■ Task brief: Which lines of the records contain the word "computer"? Show each of them.

■ Task data:
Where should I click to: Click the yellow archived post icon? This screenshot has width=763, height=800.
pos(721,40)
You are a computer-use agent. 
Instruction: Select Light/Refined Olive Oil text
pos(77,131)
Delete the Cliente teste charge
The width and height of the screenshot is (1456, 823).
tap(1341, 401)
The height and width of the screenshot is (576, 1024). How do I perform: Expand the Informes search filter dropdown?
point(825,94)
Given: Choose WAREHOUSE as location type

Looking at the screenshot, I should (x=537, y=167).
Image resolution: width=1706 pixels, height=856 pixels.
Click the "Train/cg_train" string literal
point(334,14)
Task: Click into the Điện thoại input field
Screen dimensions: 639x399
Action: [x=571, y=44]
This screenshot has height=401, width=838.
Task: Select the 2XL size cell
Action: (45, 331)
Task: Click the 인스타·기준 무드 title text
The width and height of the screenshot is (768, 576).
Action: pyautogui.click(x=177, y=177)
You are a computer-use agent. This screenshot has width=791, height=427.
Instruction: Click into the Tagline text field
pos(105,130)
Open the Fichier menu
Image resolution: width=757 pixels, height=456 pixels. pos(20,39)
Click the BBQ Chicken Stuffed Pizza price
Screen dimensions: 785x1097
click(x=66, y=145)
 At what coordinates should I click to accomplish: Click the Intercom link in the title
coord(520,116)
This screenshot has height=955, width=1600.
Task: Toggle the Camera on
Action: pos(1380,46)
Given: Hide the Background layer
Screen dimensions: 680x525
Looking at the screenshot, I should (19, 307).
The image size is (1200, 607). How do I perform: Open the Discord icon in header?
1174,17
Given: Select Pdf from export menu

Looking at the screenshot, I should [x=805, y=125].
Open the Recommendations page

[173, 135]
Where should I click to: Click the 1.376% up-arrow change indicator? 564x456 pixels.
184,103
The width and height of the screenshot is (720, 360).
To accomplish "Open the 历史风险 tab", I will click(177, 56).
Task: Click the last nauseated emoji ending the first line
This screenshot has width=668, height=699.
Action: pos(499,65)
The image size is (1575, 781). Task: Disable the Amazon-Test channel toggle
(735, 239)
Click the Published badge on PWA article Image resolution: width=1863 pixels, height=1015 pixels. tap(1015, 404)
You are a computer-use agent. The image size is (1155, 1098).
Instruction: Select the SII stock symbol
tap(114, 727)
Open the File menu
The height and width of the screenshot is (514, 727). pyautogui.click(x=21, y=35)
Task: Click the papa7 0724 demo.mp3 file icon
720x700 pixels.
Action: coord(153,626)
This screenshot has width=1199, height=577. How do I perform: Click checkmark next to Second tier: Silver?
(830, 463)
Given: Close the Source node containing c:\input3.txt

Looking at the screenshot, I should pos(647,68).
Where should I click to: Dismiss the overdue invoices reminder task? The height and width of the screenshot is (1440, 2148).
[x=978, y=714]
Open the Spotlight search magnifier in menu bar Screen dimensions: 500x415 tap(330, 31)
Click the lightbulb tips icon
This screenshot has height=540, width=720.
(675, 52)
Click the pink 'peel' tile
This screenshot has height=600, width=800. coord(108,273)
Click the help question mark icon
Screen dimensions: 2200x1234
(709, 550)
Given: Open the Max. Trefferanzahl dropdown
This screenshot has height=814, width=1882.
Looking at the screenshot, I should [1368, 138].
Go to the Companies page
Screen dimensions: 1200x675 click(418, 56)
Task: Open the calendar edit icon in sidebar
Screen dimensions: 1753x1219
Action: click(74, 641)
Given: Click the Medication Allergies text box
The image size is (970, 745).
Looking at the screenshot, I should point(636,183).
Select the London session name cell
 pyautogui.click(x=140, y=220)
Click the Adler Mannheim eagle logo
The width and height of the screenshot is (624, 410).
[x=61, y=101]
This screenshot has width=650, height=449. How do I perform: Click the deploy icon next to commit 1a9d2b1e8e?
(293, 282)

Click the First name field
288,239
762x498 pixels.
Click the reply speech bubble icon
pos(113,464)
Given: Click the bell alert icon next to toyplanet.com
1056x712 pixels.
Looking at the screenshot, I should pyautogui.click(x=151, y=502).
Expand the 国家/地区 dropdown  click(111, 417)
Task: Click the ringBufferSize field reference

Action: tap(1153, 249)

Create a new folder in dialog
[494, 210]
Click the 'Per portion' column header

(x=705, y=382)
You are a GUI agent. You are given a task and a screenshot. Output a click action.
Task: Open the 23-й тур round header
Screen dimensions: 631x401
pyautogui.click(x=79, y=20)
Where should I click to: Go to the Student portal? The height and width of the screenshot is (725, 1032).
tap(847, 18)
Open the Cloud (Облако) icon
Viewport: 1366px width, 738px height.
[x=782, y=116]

■ Answer box:
You are a computer-use agent. 
You are a computer-use agent. This screenshot has width=791, height=427.
You are a computer-use agent. The image size is (1155, 1098).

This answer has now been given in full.